Comment 6 Doug Ledford 2004-06-09 14:08:30 UTC
During the readprofile/tiobench run was the system exhibiting very
poor throughput and scheduling behavior?

Comment 7 Kevin Krafthefer 2004-06-11 22:38:04 UTC
hmmm... what would you qualify as poor thrughput in terms of tiobench
values?

Comment 9 Aleksander Adamowski 2004-06-13 21:21:05 UTC
This indeed seems similar to bug 121434, where a similar issue has
been observed on production systems with practical applications.
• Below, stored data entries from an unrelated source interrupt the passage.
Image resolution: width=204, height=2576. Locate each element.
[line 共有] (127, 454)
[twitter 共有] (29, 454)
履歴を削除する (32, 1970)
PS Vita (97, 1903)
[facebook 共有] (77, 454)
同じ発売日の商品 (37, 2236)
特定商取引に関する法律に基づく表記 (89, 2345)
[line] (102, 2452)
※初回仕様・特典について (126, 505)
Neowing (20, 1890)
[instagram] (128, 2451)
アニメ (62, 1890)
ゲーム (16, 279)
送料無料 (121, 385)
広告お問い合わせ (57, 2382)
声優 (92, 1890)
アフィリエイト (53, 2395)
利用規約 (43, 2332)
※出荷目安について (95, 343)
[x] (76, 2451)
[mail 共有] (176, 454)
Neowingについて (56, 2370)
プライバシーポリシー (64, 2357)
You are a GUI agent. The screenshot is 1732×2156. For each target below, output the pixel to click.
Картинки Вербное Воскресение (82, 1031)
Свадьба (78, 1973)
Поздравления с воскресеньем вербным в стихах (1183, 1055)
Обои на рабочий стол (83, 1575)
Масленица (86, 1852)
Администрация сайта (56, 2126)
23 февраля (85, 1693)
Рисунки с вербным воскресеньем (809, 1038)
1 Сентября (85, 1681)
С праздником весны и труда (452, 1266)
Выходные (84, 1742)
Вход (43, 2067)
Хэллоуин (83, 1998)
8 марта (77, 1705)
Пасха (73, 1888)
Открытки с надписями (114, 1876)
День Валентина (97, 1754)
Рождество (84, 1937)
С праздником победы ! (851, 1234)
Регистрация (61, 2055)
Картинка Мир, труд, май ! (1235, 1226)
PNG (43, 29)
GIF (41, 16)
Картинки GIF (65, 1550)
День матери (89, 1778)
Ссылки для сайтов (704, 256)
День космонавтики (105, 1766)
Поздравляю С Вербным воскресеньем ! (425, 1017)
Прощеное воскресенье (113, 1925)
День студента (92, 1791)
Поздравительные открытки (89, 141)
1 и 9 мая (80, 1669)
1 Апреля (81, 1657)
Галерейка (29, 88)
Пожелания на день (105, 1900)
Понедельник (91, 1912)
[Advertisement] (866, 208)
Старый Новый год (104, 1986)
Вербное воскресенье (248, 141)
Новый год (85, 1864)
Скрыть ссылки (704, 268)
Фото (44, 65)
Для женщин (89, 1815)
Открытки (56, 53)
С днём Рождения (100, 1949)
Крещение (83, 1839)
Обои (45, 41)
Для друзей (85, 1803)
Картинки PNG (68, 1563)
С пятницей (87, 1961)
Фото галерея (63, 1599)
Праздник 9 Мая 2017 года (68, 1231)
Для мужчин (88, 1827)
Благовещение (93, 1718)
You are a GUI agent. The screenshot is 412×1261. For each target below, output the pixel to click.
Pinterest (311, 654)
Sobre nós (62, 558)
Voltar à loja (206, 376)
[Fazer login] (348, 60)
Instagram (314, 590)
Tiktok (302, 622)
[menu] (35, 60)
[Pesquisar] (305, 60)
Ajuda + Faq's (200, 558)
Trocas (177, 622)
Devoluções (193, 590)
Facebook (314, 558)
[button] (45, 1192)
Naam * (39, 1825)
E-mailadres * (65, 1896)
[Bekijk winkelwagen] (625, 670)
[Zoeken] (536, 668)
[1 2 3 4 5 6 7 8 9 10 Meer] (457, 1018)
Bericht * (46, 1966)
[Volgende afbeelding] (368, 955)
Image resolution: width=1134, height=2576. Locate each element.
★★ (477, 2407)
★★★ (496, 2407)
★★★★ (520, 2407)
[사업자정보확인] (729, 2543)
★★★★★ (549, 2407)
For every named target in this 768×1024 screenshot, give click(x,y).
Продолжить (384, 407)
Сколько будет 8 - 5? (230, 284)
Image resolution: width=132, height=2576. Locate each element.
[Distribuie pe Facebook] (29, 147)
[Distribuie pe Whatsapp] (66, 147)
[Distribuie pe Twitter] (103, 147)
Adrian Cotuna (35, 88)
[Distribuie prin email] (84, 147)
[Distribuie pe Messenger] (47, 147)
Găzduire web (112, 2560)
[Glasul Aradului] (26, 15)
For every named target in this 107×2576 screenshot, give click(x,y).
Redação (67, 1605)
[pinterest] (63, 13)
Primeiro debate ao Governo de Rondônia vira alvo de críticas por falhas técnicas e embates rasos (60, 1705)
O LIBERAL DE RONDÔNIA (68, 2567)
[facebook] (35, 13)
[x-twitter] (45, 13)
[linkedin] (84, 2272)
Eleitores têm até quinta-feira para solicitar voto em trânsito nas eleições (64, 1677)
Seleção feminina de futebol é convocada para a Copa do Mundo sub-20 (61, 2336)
James, could you attach your script that does the synthetic 
stress-testing benchmark? I could test one of my systems overnight to
see if I get similar results.


Comment 10 Doug Ledford 2004-09-02 17:04:39 UTC
Posting this comment just in case anyone on this bugzilla is not also
watching bugzilla 121434.  There was a set of test kernel rpms posted
in bugzilla 121434 that *might* also have an impact on this issue.  No
guarantees, but tests and feedback appreciated.

Comment 13 Aleksander Adamowski 2007-09-07 17:15:32 UTC
Are there any parties interested in this bug yet? Upgrade to RHEL4 solves the
problem AFAIK.

Comment 14 RHEL Program Management 2007-10-19 19:25:24 UTC
This bug is filed against RHEL 3, which is in maintenance phase.
During the maintenance phase, only security errata and select mission
critical bug fixes will be released for enterprise products. Since
this bug does not meet that criteria, it is now being closed.
 
For more information of the RHEL errata support policy, please visit:
http://www.redhat.com/security/updates/errata/
 
If you feel this bug is indeed mission critical, please contact your
support representative. You may be asked to provide detailed
information on how this bug is affecting you.